When I hear someone uses curl_multi_exec it usually turns out they just load it with, say, 100 urls, then wait when all complete, and then process them all, and then start over with the next 100 urls... Blame me, I was doing so too, but then I found out that it is possible to remove/add handles to curl_multi while something is still in progress, And it really saves a lot of time, especially if you reuse already open connections. I wrote a small library to handle queue of requests with callbacks; I'm not posting full version here of course ("small" is still quite a bit of code), but here's a simplified version of the main thing to give you the general idea:
public function launch() {
$channels = $freeChannels = array_fill(0, $this->maxConnections, NULL);
$activeJobs = array();
$running = 0;
do {
// pick jobs for free channels:
while ( !(empty($freeChannels) || empty($this->jobQueue)) ) {
// take free channel, (re)init curl handle and let
// queued object set options
$chId = key($freeChannels);
if (empty($channels[$chId])) {
$channels[$chId] = curl_init();
}
$job = array_pop($this->jobQueue);
$job->init($channels[$chId]);
curl_multi_add_handle($this->master, $channels[$chId]);
$activeJobs[$chId] = $job;
unset($freeChannels[$chId]);
}
$pending = count($activeJobs);
// launch them:
if ($pending > 0) {
while(($mrc = curl_multi_exec($this->master, $running)) == CURLM_CALL_MULTI_PERFORM);
// poke it while it wants
curl_multi_select($this->master);
// wait for some activity, don't eat CPU
while ($running < $pending && ($info = curl_multi_info_read($this->master))) {
// some connection(s) finished, locate that job and run response handler:
$pending--;
$chId = array_search($info['handle'], $channels);
$content = curl_multi_getcontent($channels[$chId]);
curl_multi_remove_handle($this->master, $channels[$chId]);
$freeChannels[$chId] = NULL;
// free up this channel
if ( !array_key_exists($chId, $activeJobs) ) {
// impossible, but...
continue;
}
$activeJobs[$chId]->onComplete($content);
unset($activeJobs[$chId]);
}
}
} while ( ($running > 0 && $mrc == CURLM_OK) || !empty($this->jobQueue) );
}
In my version $jobs are actually of separate class, not instances of controllers or models. They just handle setting cURL options, parsing response and call a given callback onComplete.

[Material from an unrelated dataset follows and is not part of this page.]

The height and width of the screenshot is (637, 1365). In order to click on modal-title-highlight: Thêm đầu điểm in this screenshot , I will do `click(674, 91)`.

With this structure new requests will start as soon as something out of the pool finishes.
Of course it doesn't really save you if not just retrieving takes time but processing as well... And it isn't a true parallel handling. But I still hope it helps. :)

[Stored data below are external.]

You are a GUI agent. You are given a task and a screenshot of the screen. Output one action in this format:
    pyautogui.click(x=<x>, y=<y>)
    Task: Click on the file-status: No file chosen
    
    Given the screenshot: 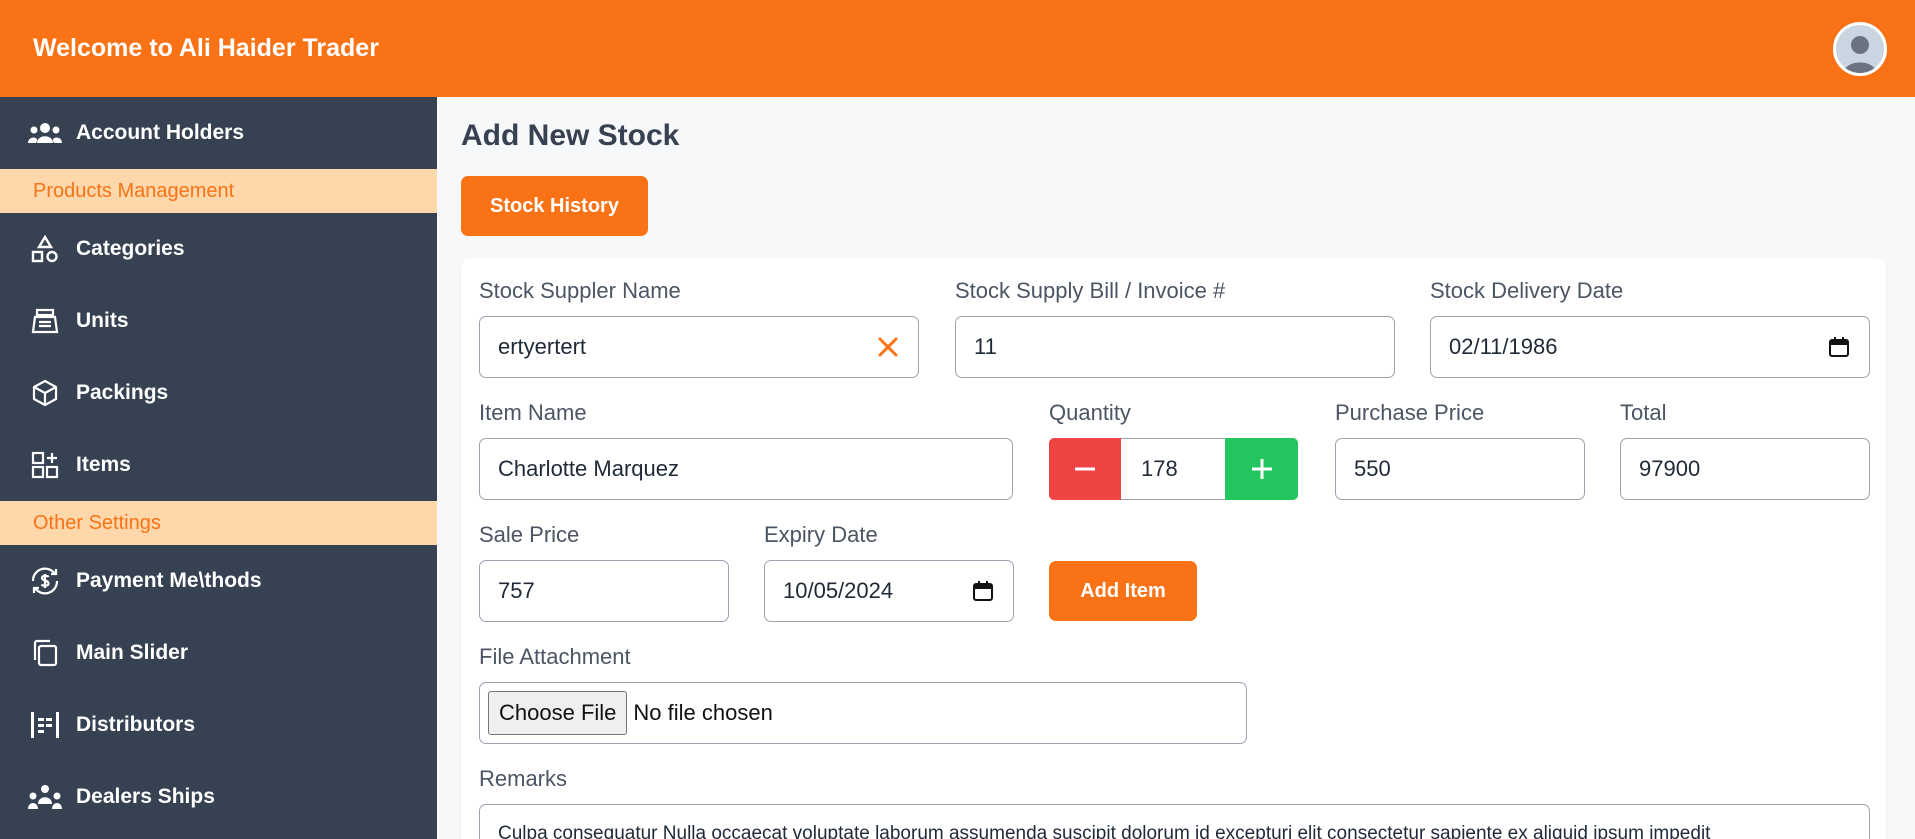 What is the action you would take?
    pyautogui.click(x=703, y=712)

P.S. did a trick for me. :) Once 8-hour job now completes in 3-4 mintues using a pool of 50 connections. Can't describe that feeling. :) I didn't really expect it to work as planned, because with PHP it rarely works exactly as supposed... That was like "ok, hope it finishes in at least an hour... Wha... Wait... Already?! 8-O"

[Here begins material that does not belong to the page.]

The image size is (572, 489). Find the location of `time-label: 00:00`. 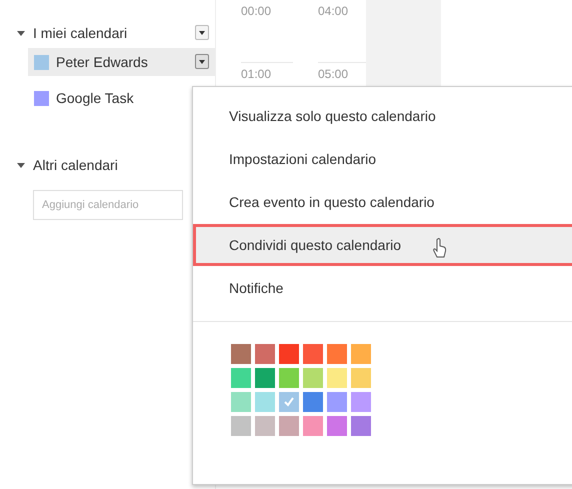

time-label: 00:00 is located at coordinates (256, 11).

You can use curl_multi: http://www.somacon.com/p537.php
You may also want to consider doing this client side and using Javascript.
Another solution is to write a hunter/gatherer that you submit an array of URLs to, then it does the parallel work and returns a JSON array after it's completed.
Put another way: if you had 100 URLs you could POST that array (probably as JSON as well) to mysite.tld/huntergatherer - it does whatever it wants in whatever language you want and just returns JSON.
Aside from the curl multi solution, another one is just having a batch of gearman workers. If you go this route, I've found supervisord a nice way to start a load of deamon workers.
Things you should look at in addition to CURL multi:
Non-blocking streams (example: PHP-MIO)
ZeroMQ for spawning off many workers that do requests asynchronously
While node.js, ruby EventMachine or similar tools are quite great for doing this stuff, the things I mentioned make it fairly easy in PHP too.
Try execute from PHP, python-pycurl scripts. Easier, faster than PHP curl.